» Consignes:
1. D'après l'extrait sur le reportage photo, qui a énoncé les deux règles-clés du reportage ?
2. Résumez en deux phrases l'extrait sur le reportage photo.
3. Écrivez la suite de l'extrait sur le reportage photo, à partir de sa dernière phrase.

» Extrait proposé:
----------------

Les deux règles-clés du reportage sont énoncées par Henri Cartier-Bresson, qui s'y connaît: "Le hasard fait bien les choses, mais on a la veine que l'on mérite". Aux innocents les mains vides ! N'oublions jamais que c'est la photo qui prend le photographe et non pas le contraire. Le sac tout-prêt d'autrefois est une belle ânerie, le temps de l'ouvrir et l'oiseau est envolé. 


C'est le photographe qui, mais sans obsession, doit être toujours prêt, au "stand by", c'est à dire réceptif. Un pianiste ou un Chinois sont pianistes ou Chinois même quand ils dorment, quand ils ne font rien de musical, d'oriental, de même un vrai tographe, comme disait le Grand Robert (Doisssneau), l'est, même quand il dort, même lorsqu'il ne fait pas "clic-clac".

----------------

Enregistrements:
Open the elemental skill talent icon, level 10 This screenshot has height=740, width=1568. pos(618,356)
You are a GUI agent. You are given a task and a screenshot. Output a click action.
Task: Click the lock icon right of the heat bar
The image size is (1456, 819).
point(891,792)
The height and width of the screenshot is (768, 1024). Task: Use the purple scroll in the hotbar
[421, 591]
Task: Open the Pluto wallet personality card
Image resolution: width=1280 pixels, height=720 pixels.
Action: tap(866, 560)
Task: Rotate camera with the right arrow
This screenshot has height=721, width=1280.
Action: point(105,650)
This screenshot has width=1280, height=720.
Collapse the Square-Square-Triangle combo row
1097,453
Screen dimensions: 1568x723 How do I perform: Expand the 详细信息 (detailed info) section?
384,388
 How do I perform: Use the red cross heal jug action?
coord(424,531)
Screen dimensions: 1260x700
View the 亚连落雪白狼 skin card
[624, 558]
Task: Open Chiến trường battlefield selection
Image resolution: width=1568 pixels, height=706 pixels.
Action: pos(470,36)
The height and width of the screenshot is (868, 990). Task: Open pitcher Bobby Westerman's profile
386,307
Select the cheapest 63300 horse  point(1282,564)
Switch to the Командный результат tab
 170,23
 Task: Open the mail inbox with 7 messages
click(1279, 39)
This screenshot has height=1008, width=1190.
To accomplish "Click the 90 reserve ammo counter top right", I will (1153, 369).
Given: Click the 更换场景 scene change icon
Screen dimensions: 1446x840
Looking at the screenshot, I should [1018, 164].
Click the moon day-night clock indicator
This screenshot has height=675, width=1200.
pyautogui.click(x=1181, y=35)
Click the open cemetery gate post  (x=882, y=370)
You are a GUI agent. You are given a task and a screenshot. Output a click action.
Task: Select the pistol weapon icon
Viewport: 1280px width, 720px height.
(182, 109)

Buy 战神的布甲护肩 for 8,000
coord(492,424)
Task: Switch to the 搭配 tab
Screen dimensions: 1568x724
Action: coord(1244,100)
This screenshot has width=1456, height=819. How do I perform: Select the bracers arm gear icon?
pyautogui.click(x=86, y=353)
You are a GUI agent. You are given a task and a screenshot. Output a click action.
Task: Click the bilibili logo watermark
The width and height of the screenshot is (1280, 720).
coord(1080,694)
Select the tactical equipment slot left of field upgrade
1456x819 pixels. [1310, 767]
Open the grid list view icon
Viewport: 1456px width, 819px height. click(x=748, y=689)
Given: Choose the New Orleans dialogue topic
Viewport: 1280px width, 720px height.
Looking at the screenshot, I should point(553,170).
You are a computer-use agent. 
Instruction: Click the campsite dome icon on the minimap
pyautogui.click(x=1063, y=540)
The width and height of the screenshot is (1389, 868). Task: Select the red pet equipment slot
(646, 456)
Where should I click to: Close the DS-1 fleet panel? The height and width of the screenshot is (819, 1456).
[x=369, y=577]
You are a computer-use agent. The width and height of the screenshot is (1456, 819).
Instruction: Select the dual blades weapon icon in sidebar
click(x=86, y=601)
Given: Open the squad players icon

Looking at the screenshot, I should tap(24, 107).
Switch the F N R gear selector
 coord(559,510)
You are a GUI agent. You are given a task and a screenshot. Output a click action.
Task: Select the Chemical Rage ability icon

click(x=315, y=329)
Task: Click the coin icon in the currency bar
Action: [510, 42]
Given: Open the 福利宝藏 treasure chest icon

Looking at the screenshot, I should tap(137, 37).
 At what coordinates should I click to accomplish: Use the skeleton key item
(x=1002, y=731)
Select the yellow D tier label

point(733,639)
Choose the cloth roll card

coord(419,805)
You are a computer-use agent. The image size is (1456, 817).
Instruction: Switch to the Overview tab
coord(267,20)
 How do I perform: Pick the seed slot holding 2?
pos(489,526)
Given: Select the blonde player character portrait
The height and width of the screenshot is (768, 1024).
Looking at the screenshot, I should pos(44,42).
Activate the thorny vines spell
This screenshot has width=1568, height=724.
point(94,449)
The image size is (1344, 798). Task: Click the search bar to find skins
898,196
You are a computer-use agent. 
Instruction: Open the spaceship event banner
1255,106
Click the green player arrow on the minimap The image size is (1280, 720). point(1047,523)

----------------

» Réponses attendues:
1. Henri Cartier-Bresson.

2. Henri Cartier-Bresson résume le reportage par la formule « Le hasard fait bien les choses, mais on a la veine que l'on mérite », et le texte rappelle que c'est la photo qui prend le photographe, pas l'inverse. Le photographe doit donc être toujours prêt et réceptif, sans obsession, car il reste photographe même quand il dort ou ne prend pas de photo.

3.
Il n'y a pas de photos inintéressantes, et la pire des banalités devient historique une milliseconde après la prise de vue. Que dire alors de cette "koweïti" quarante ans après; rien que sa machine à coudre est une pièce de musée ! L'appareil de photo n'est pas le vilain dentier qui sort de son verre d'eau à l'heure des repas, c'est un outil qui permet la matérialisation physique, privilégiée du regard.

Tout cela étant bien clair, je ne pouvais, ce jeudi 21 novembre 1996 à 16 heures 30, supporter cette situation d'amputé, désarmé pacifique, d'impuissant. J'ai donc acheté aussitôt au coin de la rue François Miron, un mignon fixed focus 35 m/m FUN Kodac avec flash, le tout jetable, dans son carton jaune, chargé en Kodacolor Gold 27 poses (pourquoi 27 ?), coût: 85 francs. J'ai respiré, j'avais "de quoi", aukazou une belle femme arabe viendrait à passer par là avec un fer à repasser sur la tête, crachant sa vapeur comme un dragon domestique.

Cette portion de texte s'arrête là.